Григорий Распутин. Жизнь и смерть самой загадочной фигуры российской истории - Рене Фюлёп-Миллер
Шрифт:
Интервал:
Закладка:
17 и 18 декабря прошли в невыразимом отчаянии вплоть до момента, когда Протопопов наконец доложил императрице, что обнаружен труп Распутина.
После того как была найдена калоша, полиция приказала разбить лед на Неве у Петровского моста, и водолазы обнаружили тело. Руки и ноги были стянуты крепкой веревкой, на теле имелись многочисленные раны. Распутин определенно был жив, когда его сбросили в воду, потому что ему удалось наполовину высвободить одну руку, а легкие были полны воды.

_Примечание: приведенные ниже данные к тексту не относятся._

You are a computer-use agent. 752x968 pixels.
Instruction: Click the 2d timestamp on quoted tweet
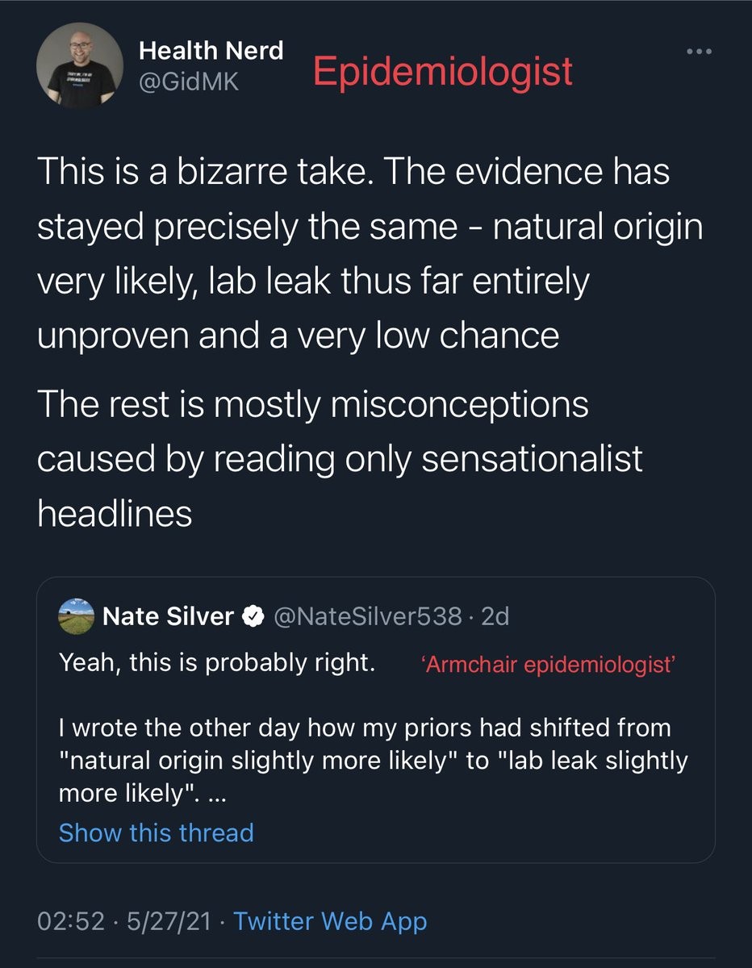[495, 617]
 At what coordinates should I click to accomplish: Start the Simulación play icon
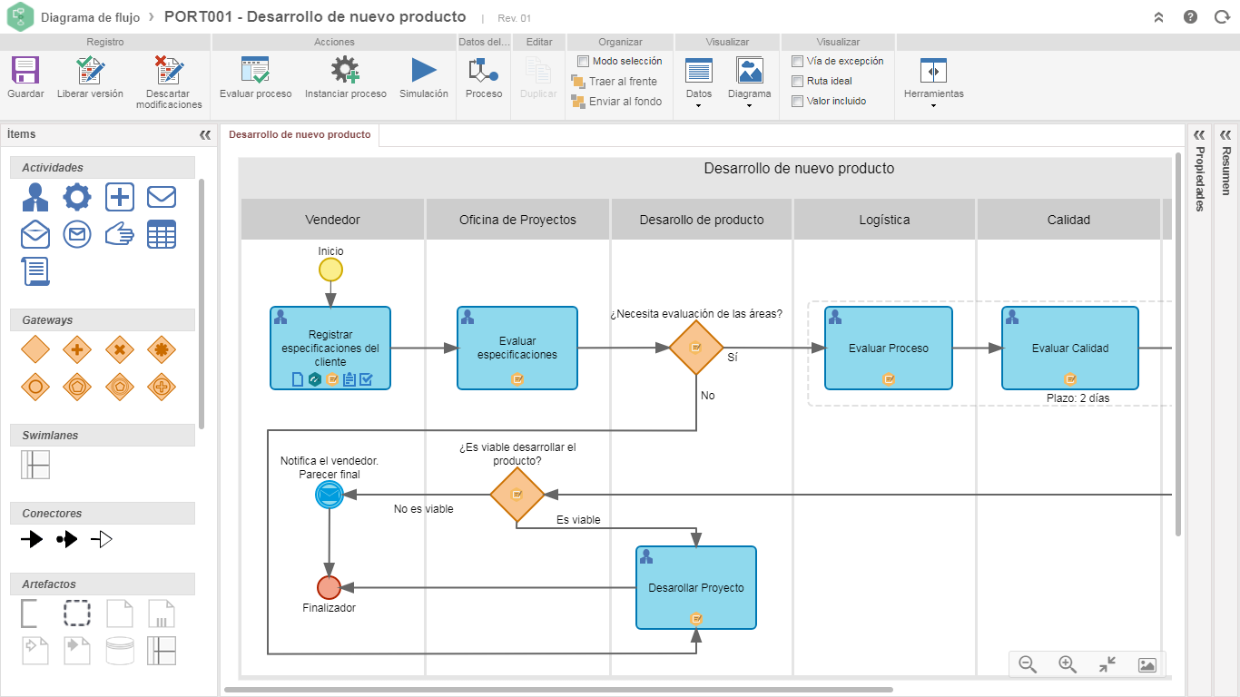pyautogui.click(x=424, y=71)
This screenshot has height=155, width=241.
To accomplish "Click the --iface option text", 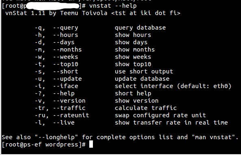I will (x=66, y=86).
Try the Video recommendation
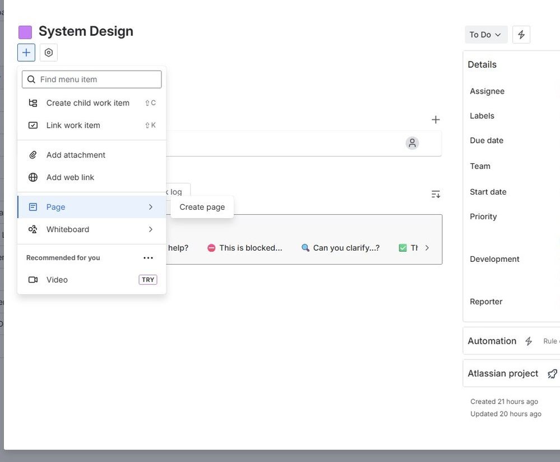 click(92, 280)
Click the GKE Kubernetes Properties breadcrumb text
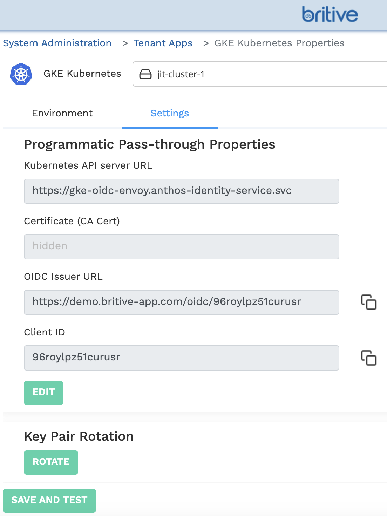The image size is (387, 516). [279, 43]
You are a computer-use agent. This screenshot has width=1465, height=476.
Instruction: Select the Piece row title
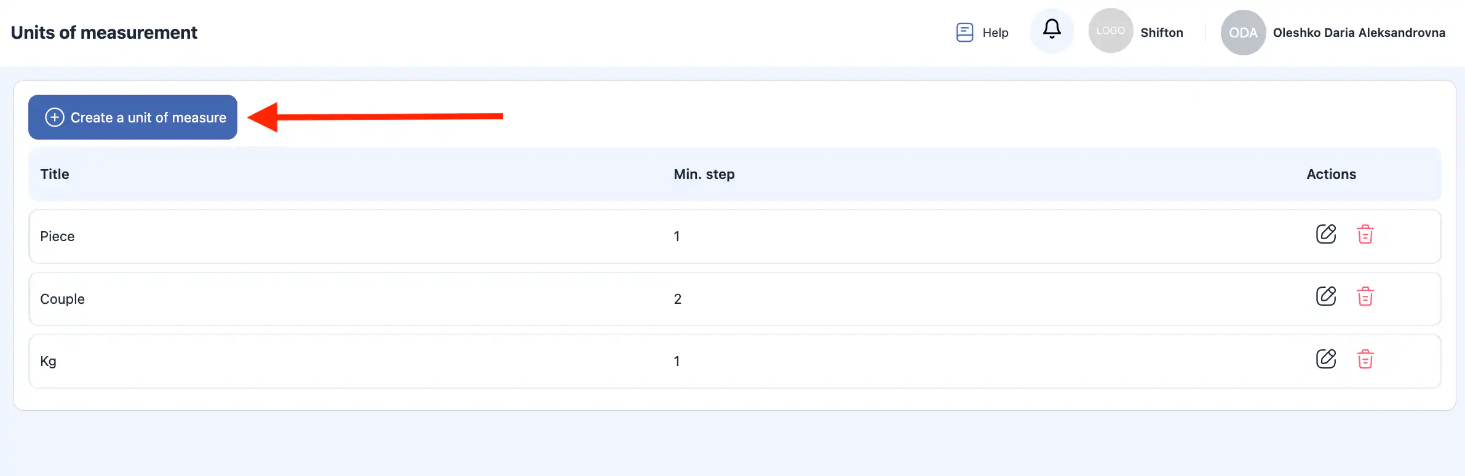coord(57,236)
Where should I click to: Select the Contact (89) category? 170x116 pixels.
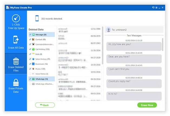(x=41, y=40)
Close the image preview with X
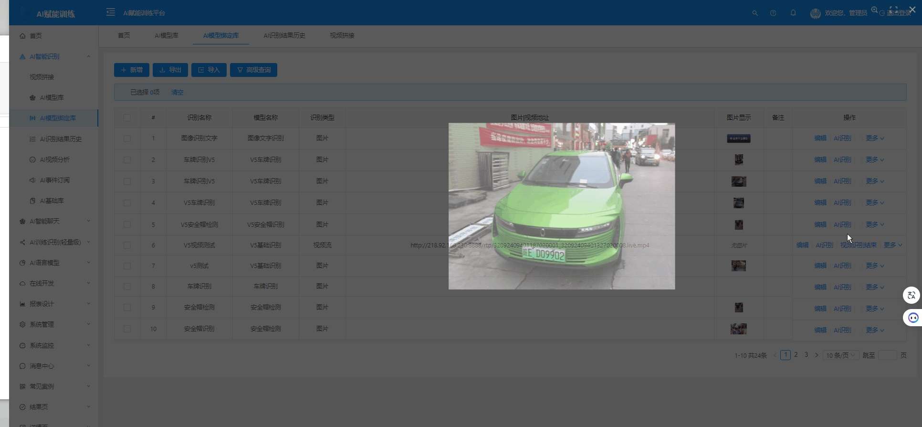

Труп с большой секретностью перевезли в Чесменскую богадельню, где его осмотрел профессор Косоротов. Когда императрица узнала, что труп найден, она приказала сестре Акулине, той самой монашке, которую Распутин исцелил в охтинском монастыре, отдать старцу последний долг. Та провела ночь возле него, омыла тело и вложила в руку крест, а также прощальное письмо царицы: «Мой дорогой мученик, дай мне твое благословение, чтобы оно постоянно было со мной на скорбном пути, который остается мне пройти здесь на земле. И помяни нас на небесах в твоих святых молитвах! Александра».
Таковы были последние слова императрицы «Другу».
Утром следующего дня сестра Акулина привезла труп в Царское Село на автомобиле. Чтобы избежать волнений, полиция распространила слух, будто тело перевезут в Покровское. Но на самом деле захоронение состоялось утром 21 декабря в Царскосельском парке, на участке, на котором Анна Вырубова намеревалась построить приют для инвалидов. На церемонии присутствовали император с императрицей, великие княжны, Анна Вырубова, Протопопов, адъютанты Ломан и Мальцев. Перед тем как гроб закрыли, Матрена положила на грудь отца икону, привезенную императрицей из Новгорода. Последние молитвы прочитал придворный священник отец Васильев, после чего тело Григория Ефимовича Распутина было предано земле.
Царица часто привозила дочерей Распутина в Царское Село, чтобы иметь возле себя кого-то, кого он по-настоящему любил; великие княжны делали все, что могли, чтобы утешить осиротевших девушек. Император объявил, что заменит им отца.
Преступление, жертвой которого стал Григорий Ефимович, вызвало гнев и негодование царя. По возвращении из Ставки он приветствовал свое окружение такими словами: «Мне стыдно перед православной Русью, что руки моих ближайших родственников обагрены мужицкою кровью…»
Император одобрил все меры, принятые в его отсутствие супругой в отношении убийц. Великий князь Дмитрий Павлович и князь Феликс Юсупов оставались под домашним арестом и строгим надзором. Князь Феликс незамедлительно перебрался во дворец великого князя Дмитрия, куда полиция не могла проникнуть, и там друзья ожидали своей участи. Очень скоро развернулась борьба между императором и великокняжеской партией. Царь выразил желание беспощадно покарать виновных, а великие князья возмутились. В частности, великий князь Александр Михайлович сделал все возможное, чтобы остановить процесс. Он отправился к министру юстиции Добровольскому и весьма грубой форме приказал больше не заниматься делом. Но министр не испугался и сослался на официальный приказ, полученный им от царя. Тогда великий князь обратился напрямую к императору, и у него состоялось такое бурное объяснение с государем, что их крики были слышны в соседних комнатах; в конце концов, царь выставил его за дверь.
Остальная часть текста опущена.